↓↓↓

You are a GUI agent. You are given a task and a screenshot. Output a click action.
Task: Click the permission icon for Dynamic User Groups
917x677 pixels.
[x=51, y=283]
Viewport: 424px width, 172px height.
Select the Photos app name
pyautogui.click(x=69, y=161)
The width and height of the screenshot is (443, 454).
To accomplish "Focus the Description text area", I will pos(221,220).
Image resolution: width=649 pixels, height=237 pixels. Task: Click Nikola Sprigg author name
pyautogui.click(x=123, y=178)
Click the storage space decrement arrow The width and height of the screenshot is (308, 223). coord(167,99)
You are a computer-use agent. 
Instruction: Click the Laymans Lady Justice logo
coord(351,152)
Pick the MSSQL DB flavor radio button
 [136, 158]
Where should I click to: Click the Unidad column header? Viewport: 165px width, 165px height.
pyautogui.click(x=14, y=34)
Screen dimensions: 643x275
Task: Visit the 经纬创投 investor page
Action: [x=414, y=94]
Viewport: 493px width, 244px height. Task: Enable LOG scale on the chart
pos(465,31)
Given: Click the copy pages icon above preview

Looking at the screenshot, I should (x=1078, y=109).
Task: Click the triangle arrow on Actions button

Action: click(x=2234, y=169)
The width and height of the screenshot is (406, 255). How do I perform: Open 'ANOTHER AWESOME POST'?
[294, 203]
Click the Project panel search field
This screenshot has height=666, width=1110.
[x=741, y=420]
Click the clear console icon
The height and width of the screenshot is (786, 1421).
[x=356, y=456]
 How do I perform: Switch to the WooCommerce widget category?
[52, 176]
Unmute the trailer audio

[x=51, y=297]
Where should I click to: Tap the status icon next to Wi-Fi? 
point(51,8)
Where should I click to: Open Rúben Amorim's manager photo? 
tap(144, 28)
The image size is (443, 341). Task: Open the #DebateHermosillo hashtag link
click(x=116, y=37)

↑↑↑

What is being asked: Recast every line of the items above as a JSON list of strings, one string per line, leaving out blank lines.

Task output:
[
  "You are a GUI agent. You are given a task and a screenshot. Output a click action.",
  "Task: Click the permission icon for Dynamic User Groups",
  "917x677 pixels.",
  "[x=51, y=283]",
  "Viewport: 424px width, 172px height.",
  "Select the Photos app name",
  "pyautogui.click(x=69, y=161)",
  "The width and height of the screenshot is (443, 454).",
  "To accomplish \"Focus the Description text area\", I will pos(221,220).",
  "Image resolution: width=649 pixels, height=237 pixels. Task: Click Nikola Sprigg author name",
  "pyautogui.click(x=123, y=178)",
  "Click the storage space decrement arrow The width and height of the screenshot is (308, 223). coord(167,99)",
  "You are a computer-use agent. ",
  "Instruction: Click the Laymans Lady Justice logo",
  "coord(351,152)",
  "Pick the MSSQL DB flavor radio button",
  " [136, 158]",
  "Where should I click to: Click the Unidad column header? Viewport: 165px width, 165px height.",
  "pyautogui.click(x=14, y=34)",
  "Screen dimensions: 643x275",
  "Task: Visit the 经纬创投 investor page",
  "Action: [x=414, y=94]",
  "Viewport: 493px width, 244px height. Task: Enable LOG scale on the chart",
  "pos(465,31)",
  "Given: Click the copy pages icon above preview",
  "Looking at the screenshot, I should (x=1078, y=109).",
  "Task: Click the triangle arrow on Actions button",
  "Action: click(x=2234, y=169)",
  "The width and height of the screenshot is (406, 255). How do I perform: Open 'ANOTHER AWESOME POST'?",
  "[294, 203]",
  "Click the Project panel search field",
  "This screenshot has height=666, width=1110.",
  "[x=741, y=420]",
  "Click the clear console icon",
  "The height and width of the screenshot is (786, 1421).",
  "[x=356, y=456]",
  " How do I perform: Switch to the WooCommerce widget category?",
  "[52, 176]",
  "Unmute the trailer audio",
  "[x=51, y=297]",
  "Where should I click to: Tap the status icon next to Wi-Fi? ",
  "point(51,8)",
  "Where should I click to: Open Rúben Amorim's manager photo? ",
  "tap(144, 28)",
  "The image size is (443, 341). Task: Open the #DebateHermosillo hashtag link",
  "click(x=116, y=37)"
]